I think Mr. Thiele and I are always looking at where do we go next. Change is always on the table, but we have to remember why we created that fund: to preserve land. As less land is available, it comes under development pressure. We’ve looked at things like stewardship, but we can’t let our guard down. We have to make sure we are preserving as much land as we possibly can because before long it’s going to be challenged by development.
Farmland preservation has also been a priority of the CPF. Are there other ways outside of simple preservation that you believe the state or local municipalities can help farmers maintain viable businesses.
Farmland is critically important. There are issues we are looking at. We want to make sure that farmland is available for people who still want to keep it open for farming, not have people use it for grazing purposes or whatever. This will come up during the roundtable. We will have discussion about how people can keep it in farmland.
You recently became a member of a newly formed bipartisan environmental caucus, the New York State Caucus of Environmental Legislators, which will be affiliated with the National Caucus of Environmental Legislators. What does the group hope to achieve?
The environmental caucus helps identify those individuals within the state that as a group will make our voice heard on the issues well beyond the borders of Long Island but New York State. By working with the national association, we increase the collective ability to better preserve our lands and waters.
What hopes do you have for this environmental roundtable? What do you hope will be accomplished?

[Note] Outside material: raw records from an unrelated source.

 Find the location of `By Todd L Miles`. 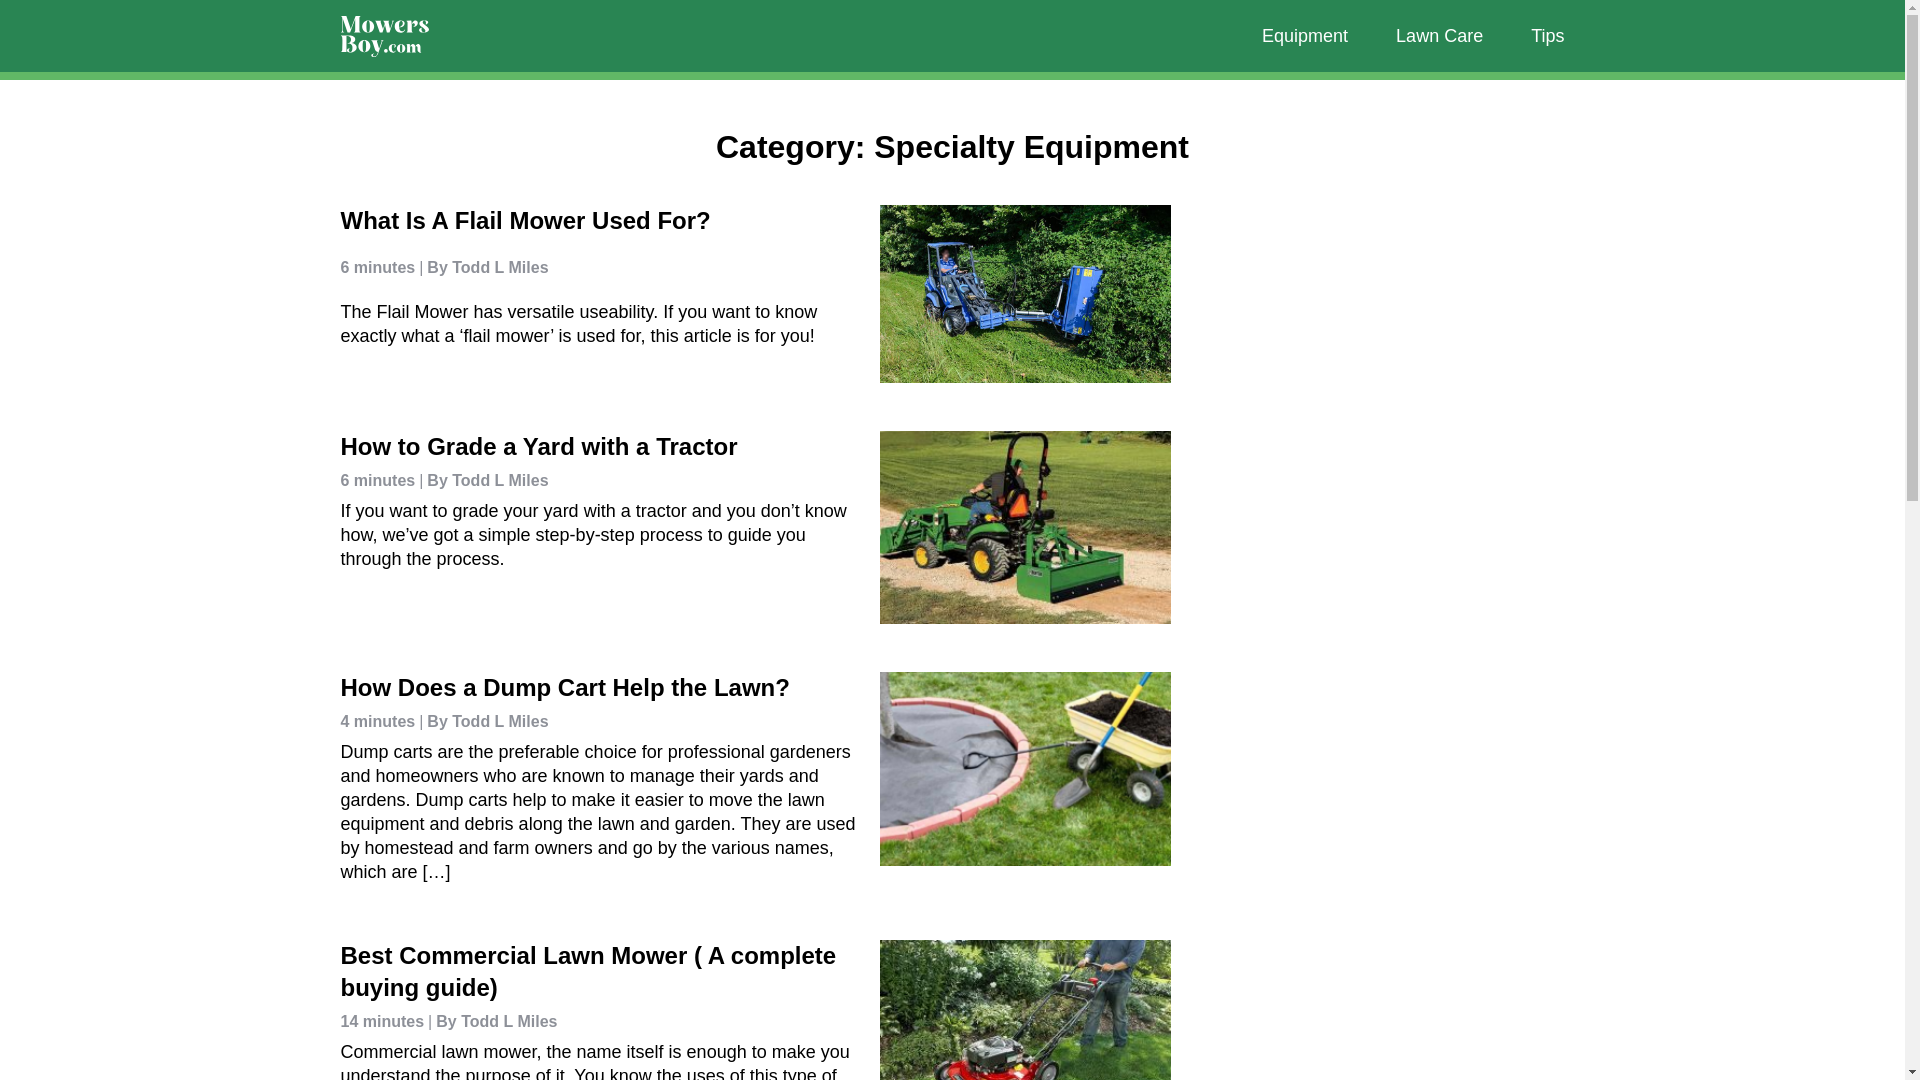

By Todd L Miles is located at coordinates (482, 722).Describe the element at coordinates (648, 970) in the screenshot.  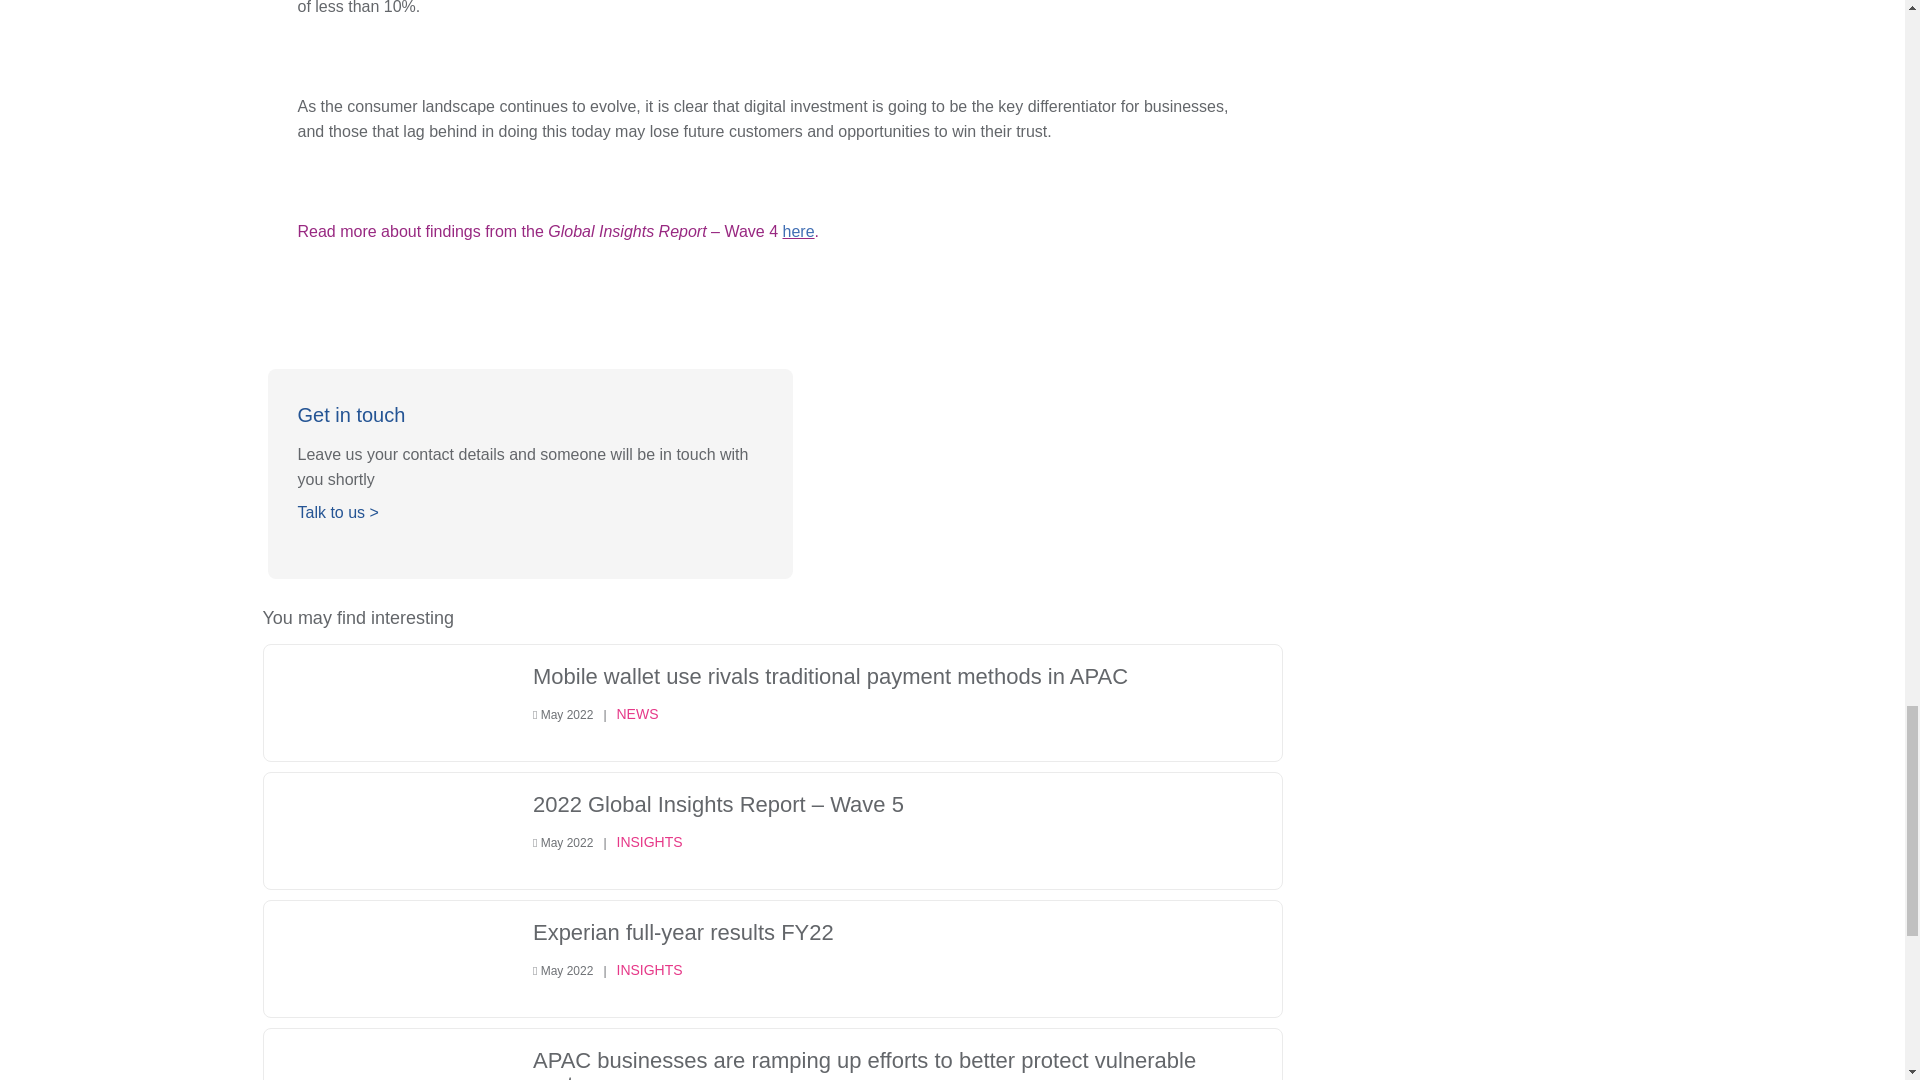
I see `See more posts in this category` at that location.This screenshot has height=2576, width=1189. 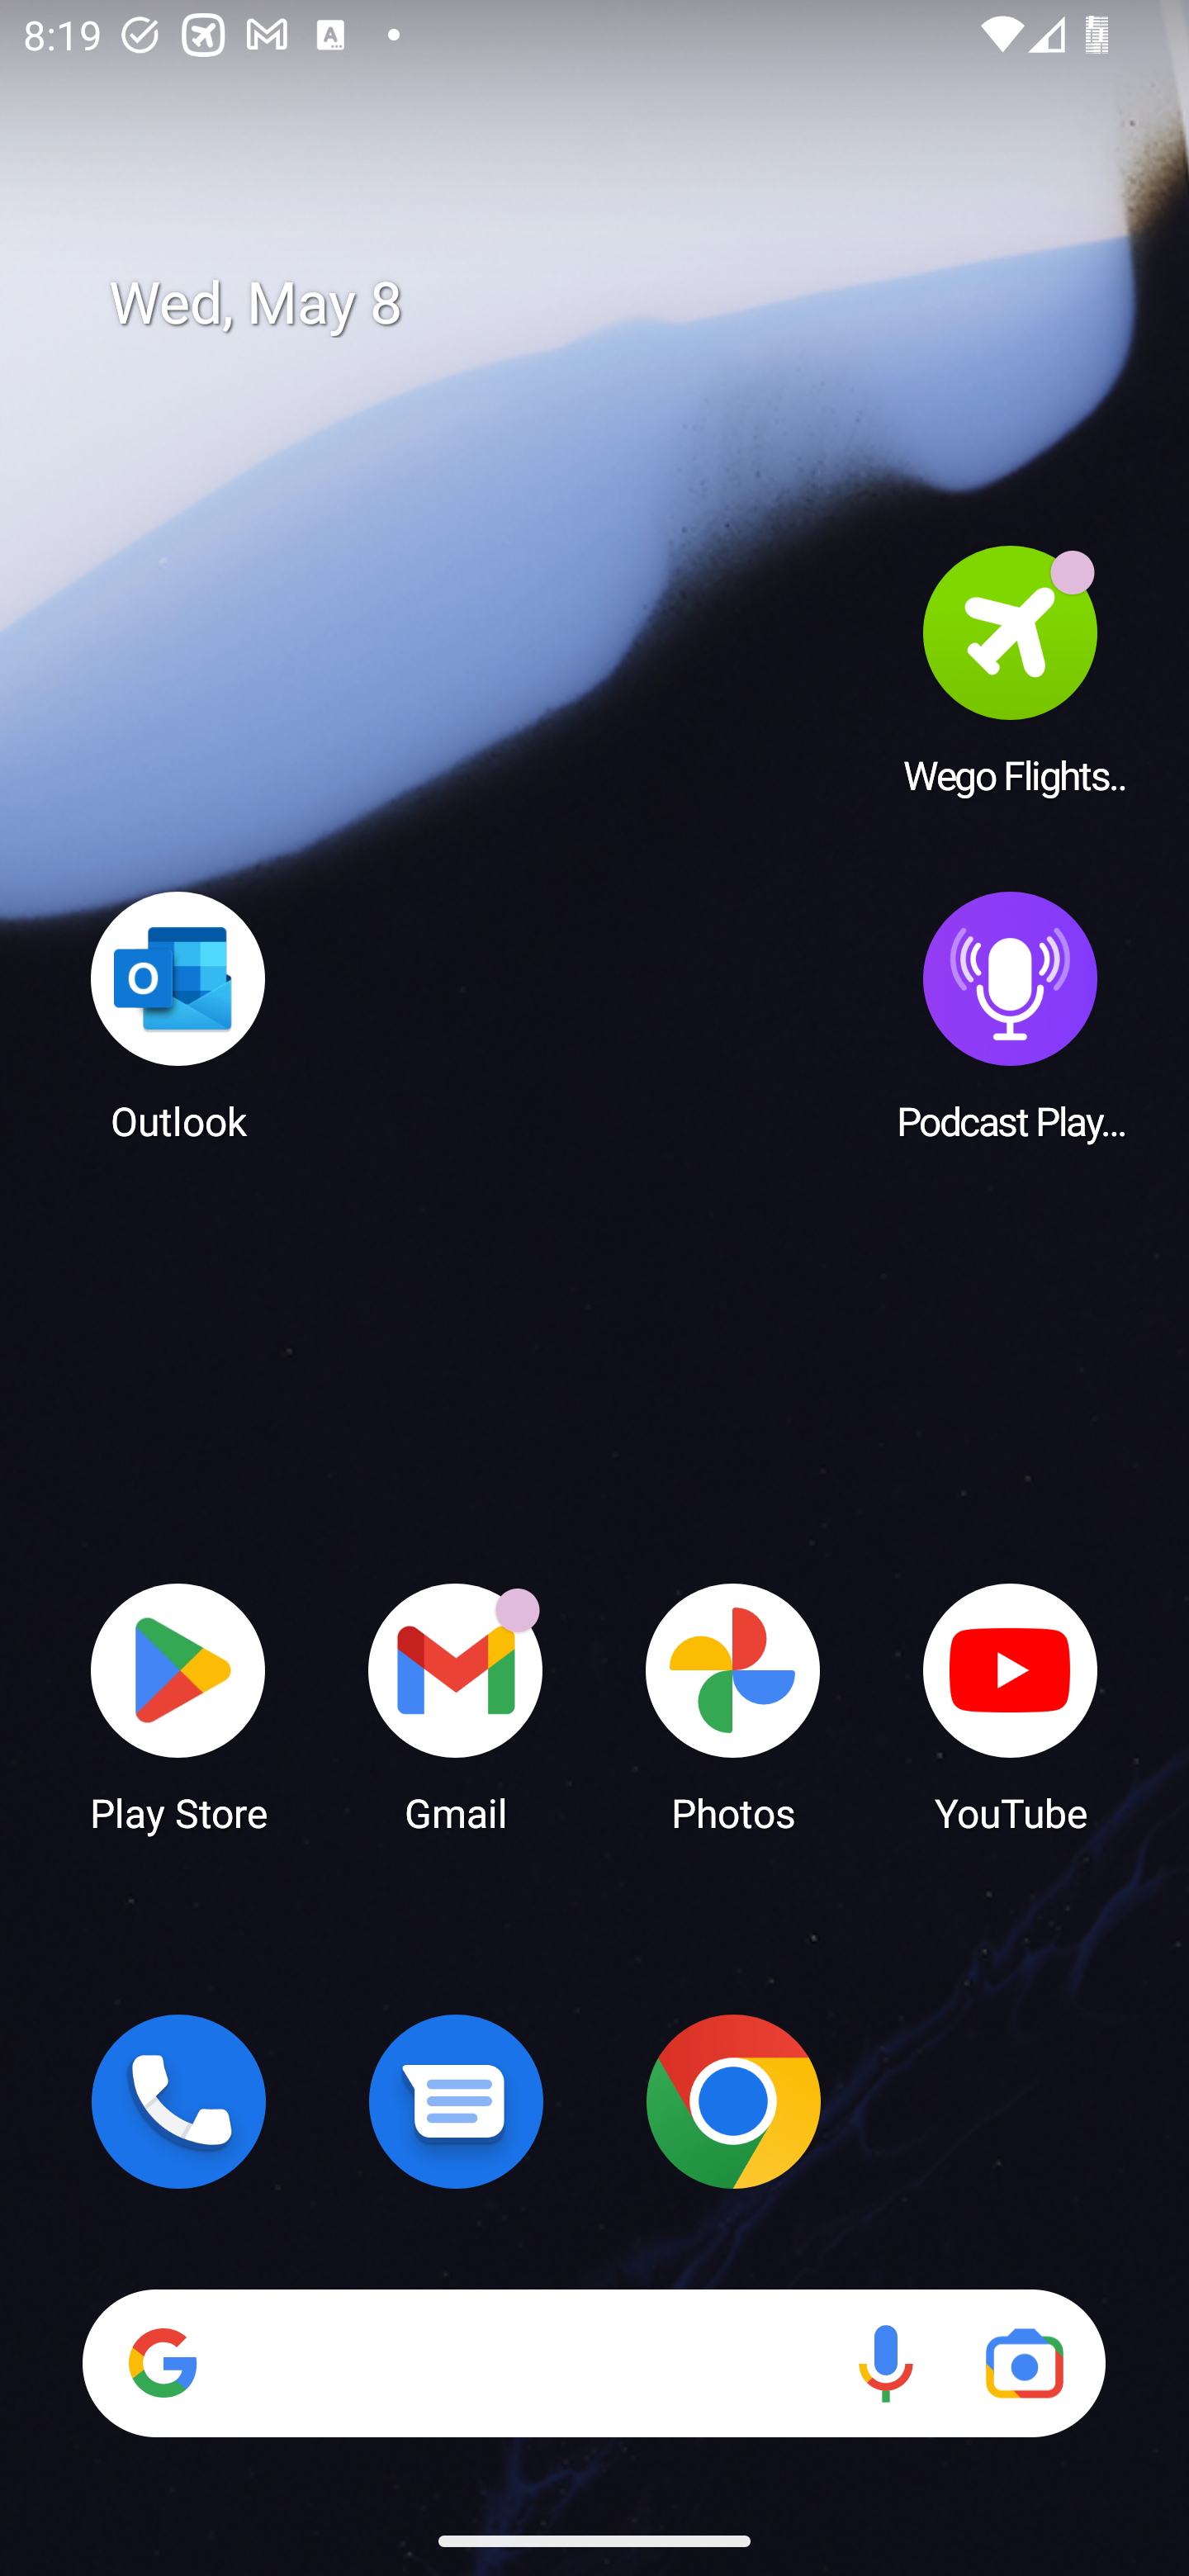 I want to click on Wed, May 8, so click(x=618, y=304).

This event has been the place to be for anyone who is interested in government and the environment and it is growing in the number of officials and people who are concerned about our government. We come out of most years with a new agenda to focus on, and often, as a result of that, we are able to get some funds. We need forums like this that allow people to get things off their chest. One thing they do is they bring people together to help resolve their differences. The environmental folks are not always in harmony with the development or agricultural community, and the roundtable allows those people to do a little venting and then it allows us to bring them together.
New York State Senator Kenneth P. LaValle will host his annual environmental round table on Friday, February 7 from 5 to 7 p.m. at the Suffolk County Community College Culinary Arts and Hospitality Center on East Main Street in Riverhead.